CARBONEL(se levant.)
Attendez… je vais ouvrir la fenêtre. (Il l'ouvre.)
Là… maintenant, ça ne fumera pas.
(Il va se rasseoir.)
DUPLAN
Alors, je vous demanderai la permission de mettre mon chapeau.
(Il se couvre.)
PERUGIN
Pourquoi ne faites-vous pas comme moi? J'avais une cheminée qui fumait…
DUPLAN
Monsieur a fait poser un petit moulin?…
PERUGIN
Non… j'ai fait construire une espèce de ventilateur à soupape… avec cinq tuyaux, j'en suis très content.
DUPLAN
Et ça coûte?…
PERUGIN
Soixante-cinq francs tout posé.
DUPLAN(se levant.)
Eh bien, moi, monsieur, à Courbevoie, pour vingt-sept francs…
MADAME CARBONEL
C'est bien… laissons cela. (A MADAME PERUGIN.)

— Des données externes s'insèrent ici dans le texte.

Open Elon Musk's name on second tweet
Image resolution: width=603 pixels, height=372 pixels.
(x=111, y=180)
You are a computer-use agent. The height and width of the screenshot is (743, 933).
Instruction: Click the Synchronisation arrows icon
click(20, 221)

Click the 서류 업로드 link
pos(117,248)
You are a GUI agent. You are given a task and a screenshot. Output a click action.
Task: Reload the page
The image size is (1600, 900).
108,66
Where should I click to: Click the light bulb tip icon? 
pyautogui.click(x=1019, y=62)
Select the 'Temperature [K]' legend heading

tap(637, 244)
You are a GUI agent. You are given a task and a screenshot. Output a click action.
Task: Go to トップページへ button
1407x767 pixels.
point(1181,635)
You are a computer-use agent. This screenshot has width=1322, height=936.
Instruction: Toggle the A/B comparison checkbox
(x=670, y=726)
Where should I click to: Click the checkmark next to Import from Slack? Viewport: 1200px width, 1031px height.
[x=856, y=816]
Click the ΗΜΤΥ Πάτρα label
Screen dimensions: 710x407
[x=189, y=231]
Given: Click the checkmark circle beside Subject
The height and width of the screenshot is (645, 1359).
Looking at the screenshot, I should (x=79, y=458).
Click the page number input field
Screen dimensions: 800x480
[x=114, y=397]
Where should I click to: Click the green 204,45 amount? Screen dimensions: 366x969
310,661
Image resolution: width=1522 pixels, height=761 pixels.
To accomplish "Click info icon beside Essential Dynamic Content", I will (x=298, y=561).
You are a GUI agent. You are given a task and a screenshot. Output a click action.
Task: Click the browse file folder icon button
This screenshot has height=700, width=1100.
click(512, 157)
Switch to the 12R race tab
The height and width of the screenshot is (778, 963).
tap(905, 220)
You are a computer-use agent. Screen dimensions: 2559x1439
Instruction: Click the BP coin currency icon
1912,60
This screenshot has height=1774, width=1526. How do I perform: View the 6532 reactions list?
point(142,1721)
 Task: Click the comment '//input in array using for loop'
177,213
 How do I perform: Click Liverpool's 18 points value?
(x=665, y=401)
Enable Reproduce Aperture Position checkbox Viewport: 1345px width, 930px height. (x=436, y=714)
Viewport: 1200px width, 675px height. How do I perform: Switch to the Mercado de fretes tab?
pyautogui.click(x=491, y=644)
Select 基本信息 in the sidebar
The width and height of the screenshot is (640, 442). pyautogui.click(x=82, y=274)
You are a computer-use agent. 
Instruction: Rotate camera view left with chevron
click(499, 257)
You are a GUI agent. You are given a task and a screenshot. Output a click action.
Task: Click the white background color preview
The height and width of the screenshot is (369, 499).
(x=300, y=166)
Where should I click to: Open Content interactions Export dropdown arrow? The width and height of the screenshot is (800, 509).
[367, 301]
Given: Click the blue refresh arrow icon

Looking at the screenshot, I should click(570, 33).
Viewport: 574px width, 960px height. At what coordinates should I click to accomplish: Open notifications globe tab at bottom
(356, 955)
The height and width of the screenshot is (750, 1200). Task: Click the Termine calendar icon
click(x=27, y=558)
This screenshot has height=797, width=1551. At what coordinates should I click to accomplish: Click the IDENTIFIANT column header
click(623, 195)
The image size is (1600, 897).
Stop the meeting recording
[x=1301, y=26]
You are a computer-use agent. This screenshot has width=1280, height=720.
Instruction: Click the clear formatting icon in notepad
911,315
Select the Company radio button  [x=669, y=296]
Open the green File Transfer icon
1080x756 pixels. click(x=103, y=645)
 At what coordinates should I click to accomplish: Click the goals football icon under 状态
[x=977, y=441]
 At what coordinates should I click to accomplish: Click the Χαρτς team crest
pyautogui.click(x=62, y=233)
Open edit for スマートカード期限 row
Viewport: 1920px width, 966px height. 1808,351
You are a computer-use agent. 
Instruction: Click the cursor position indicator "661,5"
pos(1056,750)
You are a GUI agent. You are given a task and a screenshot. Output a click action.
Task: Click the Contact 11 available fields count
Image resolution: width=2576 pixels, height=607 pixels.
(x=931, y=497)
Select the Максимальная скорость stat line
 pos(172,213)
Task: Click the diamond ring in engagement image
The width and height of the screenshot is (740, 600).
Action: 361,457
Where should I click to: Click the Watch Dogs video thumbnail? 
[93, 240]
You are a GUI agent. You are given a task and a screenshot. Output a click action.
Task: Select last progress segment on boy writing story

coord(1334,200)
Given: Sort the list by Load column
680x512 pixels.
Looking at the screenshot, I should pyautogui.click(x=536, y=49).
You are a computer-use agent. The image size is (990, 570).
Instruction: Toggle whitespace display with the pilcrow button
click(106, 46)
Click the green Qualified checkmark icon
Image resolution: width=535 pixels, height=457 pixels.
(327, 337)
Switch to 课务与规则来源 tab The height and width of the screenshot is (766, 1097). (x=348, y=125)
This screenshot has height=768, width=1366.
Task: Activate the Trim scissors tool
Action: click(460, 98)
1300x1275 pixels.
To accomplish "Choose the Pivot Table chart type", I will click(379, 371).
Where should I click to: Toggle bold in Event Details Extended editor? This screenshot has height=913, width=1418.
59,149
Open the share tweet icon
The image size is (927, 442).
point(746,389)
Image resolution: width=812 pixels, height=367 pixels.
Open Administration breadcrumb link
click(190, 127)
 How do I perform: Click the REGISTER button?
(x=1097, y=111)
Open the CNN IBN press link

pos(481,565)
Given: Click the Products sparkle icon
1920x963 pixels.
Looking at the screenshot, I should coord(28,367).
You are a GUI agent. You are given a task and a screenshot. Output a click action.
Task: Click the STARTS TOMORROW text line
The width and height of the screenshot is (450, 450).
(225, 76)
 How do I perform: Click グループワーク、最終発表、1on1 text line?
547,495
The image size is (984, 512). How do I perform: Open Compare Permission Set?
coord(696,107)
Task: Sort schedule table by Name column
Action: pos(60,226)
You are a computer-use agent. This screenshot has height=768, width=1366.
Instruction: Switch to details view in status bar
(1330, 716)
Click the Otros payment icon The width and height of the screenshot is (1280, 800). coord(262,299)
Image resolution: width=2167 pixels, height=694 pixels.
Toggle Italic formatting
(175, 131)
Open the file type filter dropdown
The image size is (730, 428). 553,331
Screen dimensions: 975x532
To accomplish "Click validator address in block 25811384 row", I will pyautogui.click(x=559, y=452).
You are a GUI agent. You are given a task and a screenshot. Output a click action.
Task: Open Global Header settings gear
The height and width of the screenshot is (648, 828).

Chère amie, que vous êtes donc bonne d'être venue me voir!…
MADAME PERUGIN
J'ai reçu votre carte… et je me serais bien gardée de manquer à votre invitation; nous, nous allons prendre le lundi!… c'est un jour distingué…
CARBONEL
Distingué! pas plus que le mercredi…
MADAME PERUGIN
Oh! certainement!… seulement, le lundi… c'est plus… à la mode…
PERUGIN
C'est le jour où les ministres reçoivent.
CARBONEL(à part.)
Très bien! nous le prendrons.
(Il se passe un temps sans parler, DUPLAN se mouche avec fracas.)
MADAME CARBONEL
Chère amie… que vous êtes donc bonne d'être venue me voir!
DUPLAN(à part.)
Elle l'a déjà dit!
MADAME PERUGIN
Nous avons pris une voiture à l'heure… il fait un temps épouvantable.
MADAME CARBONEL
Oh! épouvantable!
PERUGIN
Épouvantable!
CARBONEL
É-pou-van-ta-ble !
DUPLAN(à part.)
Si c'est pour se dire cela qu'ils prennent un jour!
MADAME PERUGIN
Quel hiver!
CARBONEL
Affreux!
PERUGIN
Du vent, de la pluie, de la neige…
CARBONEL
De la neige, de la pluie, du vent!
DUPLAN(à part.)
Ah çà ! est-ce qu'ils ne vont pas s'en aller?… (Un silence; DUPLAN se mouche.)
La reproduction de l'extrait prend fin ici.